• WORK ITEM
Copy every line below where the string "computer" is found.

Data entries
::::
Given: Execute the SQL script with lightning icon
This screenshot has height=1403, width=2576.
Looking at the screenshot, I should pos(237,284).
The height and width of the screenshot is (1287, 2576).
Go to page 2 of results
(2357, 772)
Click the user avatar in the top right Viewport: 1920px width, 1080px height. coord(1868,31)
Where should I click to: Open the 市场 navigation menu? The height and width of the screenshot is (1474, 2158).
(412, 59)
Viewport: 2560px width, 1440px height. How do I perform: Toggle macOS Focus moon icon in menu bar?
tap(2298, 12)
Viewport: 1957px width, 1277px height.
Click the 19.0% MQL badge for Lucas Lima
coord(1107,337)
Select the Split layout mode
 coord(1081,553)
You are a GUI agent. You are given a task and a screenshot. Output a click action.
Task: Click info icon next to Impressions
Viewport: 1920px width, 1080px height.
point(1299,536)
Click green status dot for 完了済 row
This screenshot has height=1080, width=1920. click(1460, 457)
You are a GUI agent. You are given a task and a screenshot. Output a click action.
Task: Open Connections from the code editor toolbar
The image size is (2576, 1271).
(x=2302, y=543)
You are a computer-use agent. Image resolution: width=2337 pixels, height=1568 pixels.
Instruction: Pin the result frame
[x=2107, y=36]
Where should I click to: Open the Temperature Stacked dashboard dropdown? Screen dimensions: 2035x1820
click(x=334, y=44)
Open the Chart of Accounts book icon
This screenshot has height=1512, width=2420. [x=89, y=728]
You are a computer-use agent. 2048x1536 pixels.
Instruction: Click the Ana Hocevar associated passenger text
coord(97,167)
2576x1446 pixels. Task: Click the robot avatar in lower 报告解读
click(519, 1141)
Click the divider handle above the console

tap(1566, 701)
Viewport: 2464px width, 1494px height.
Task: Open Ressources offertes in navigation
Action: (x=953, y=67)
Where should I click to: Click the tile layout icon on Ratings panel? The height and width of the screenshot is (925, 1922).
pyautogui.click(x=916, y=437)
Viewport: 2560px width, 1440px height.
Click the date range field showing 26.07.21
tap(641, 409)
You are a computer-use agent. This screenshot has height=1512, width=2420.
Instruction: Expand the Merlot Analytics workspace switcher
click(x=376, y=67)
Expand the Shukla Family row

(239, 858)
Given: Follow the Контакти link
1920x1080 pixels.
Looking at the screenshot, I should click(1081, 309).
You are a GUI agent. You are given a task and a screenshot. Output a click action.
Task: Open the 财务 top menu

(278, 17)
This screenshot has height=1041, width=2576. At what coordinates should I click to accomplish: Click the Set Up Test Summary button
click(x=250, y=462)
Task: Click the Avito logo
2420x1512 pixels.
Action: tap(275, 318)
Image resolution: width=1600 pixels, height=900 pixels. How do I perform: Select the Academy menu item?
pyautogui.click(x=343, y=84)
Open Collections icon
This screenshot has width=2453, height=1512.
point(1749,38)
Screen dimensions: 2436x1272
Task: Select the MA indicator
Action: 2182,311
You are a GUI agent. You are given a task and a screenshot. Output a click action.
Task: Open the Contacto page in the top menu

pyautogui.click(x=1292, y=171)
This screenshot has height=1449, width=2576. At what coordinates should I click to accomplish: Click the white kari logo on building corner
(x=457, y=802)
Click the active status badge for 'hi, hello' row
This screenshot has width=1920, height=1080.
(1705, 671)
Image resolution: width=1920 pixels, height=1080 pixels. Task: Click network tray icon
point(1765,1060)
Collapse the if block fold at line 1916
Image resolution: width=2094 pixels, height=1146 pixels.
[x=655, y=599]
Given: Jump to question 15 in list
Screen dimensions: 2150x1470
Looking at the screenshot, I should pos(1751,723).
::::
• REPLY TO THE TASK
You are a computer-use agent. Image resolution: width=2337 pixels, height=1568 pixels.
You are a computer-use agent. 2048x1536 pixels.
You are a computer-use agent. This screenshot has height=1512, width=2420.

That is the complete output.